I have three daughters with asd. So I have been through it a few times. Also ADHD does not really enter the radar at that age. Girls with asd without associated learning disabilities present in very different ways from what people associate with asd.
If the school is right you are extremely lucky that it is picked up so early so just go with it. There was a good programme on channel 4 a wee while ago called how autistic am I about girls on the spectrum.

MeanQueenHalloween · 25/10/2018 18:46

They wouldn't be looking at diagnosing ADHD. In this country it is only diagnosed before age 7 in extremely rare circumstances (because the symptoms of ADHD and being a perfectly normal small child are the same).

It may not be that they are thinking about a diagnosis, as such, at all. Clearly the teacher thinks your dd's behaviour is unusual - they may be mistaken. You don't list anything in your OP that strikes me as particularly worrisome in a 3 year old.

Get the health visitor round. They may well be able to reassure you. And if your dd does have some additional needs, the sooner they start being met, the better off she'll be.

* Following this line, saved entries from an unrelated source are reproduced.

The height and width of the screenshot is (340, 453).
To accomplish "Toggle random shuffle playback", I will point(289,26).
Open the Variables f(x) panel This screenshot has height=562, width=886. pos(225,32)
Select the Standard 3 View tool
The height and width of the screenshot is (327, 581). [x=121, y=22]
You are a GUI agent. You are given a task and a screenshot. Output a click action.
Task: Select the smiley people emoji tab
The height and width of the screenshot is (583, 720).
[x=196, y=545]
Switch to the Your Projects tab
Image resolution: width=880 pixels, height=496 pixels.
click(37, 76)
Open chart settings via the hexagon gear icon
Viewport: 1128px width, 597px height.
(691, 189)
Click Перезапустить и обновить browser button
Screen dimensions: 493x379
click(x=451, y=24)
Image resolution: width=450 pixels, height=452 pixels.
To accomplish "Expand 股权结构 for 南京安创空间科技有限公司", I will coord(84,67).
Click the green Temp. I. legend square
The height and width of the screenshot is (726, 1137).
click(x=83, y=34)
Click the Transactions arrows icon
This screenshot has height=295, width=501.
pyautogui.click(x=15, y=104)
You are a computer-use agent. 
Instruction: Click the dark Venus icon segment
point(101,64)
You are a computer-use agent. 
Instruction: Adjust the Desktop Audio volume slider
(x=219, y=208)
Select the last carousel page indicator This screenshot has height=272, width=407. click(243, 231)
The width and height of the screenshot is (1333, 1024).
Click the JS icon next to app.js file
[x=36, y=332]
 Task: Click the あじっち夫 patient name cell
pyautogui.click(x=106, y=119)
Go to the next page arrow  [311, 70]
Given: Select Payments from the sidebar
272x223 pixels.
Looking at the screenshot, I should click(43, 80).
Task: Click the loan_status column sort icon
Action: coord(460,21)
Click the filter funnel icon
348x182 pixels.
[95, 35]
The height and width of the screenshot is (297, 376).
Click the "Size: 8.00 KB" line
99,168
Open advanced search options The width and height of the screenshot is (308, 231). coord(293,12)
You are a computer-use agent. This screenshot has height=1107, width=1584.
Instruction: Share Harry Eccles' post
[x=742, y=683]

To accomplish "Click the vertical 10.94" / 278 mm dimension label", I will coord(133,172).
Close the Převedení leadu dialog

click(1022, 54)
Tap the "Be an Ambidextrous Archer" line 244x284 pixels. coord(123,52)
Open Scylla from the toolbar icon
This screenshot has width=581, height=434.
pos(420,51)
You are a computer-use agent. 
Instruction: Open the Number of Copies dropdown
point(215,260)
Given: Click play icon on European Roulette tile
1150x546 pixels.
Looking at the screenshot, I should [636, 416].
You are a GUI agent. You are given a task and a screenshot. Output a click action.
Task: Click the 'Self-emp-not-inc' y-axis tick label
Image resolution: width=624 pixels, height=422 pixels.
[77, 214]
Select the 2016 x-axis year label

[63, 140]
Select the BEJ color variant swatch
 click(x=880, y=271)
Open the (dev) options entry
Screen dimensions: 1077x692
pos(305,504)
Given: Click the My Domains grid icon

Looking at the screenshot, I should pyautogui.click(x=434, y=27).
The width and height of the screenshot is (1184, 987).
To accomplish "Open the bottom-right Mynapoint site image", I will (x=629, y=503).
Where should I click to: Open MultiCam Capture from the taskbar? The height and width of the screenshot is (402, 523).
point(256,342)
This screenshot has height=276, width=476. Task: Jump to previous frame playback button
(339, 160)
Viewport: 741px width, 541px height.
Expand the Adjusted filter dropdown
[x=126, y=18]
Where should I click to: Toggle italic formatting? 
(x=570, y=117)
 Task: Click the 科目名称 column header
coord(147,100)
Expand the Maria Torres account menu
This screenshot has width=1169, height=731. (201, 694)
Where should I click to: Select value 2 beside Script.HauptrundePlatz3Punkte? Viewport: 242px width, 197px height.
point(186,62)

MichonnesBBF · 25/10/2018 18:50

I am really struggling on how to advise you as going from your own posts, you child has an array of opportunities, can adapt play to her surrounds and who she is with, academically is on point so far.
The only issues are PSE, which is exactly what the EYFS curriculum is about (obviously there is a lot more to it but one of the main focus's is developing Personal, Social and Emotional Development) this is part of the teachers job to help progress and move forward.

I think all you can do now is meet with the teacher again and ask for them to repeat and further explain what exactly they mean and ask also what they themselves will be putting in place to support her along side what you have been asked to do.

Jamct23 · 25/10/2018 18:55

Thanks Madwomanuptheroad I’m sorry to hear you’ve been through this before, I may sound so stupid but is asd an abbreviation of autism?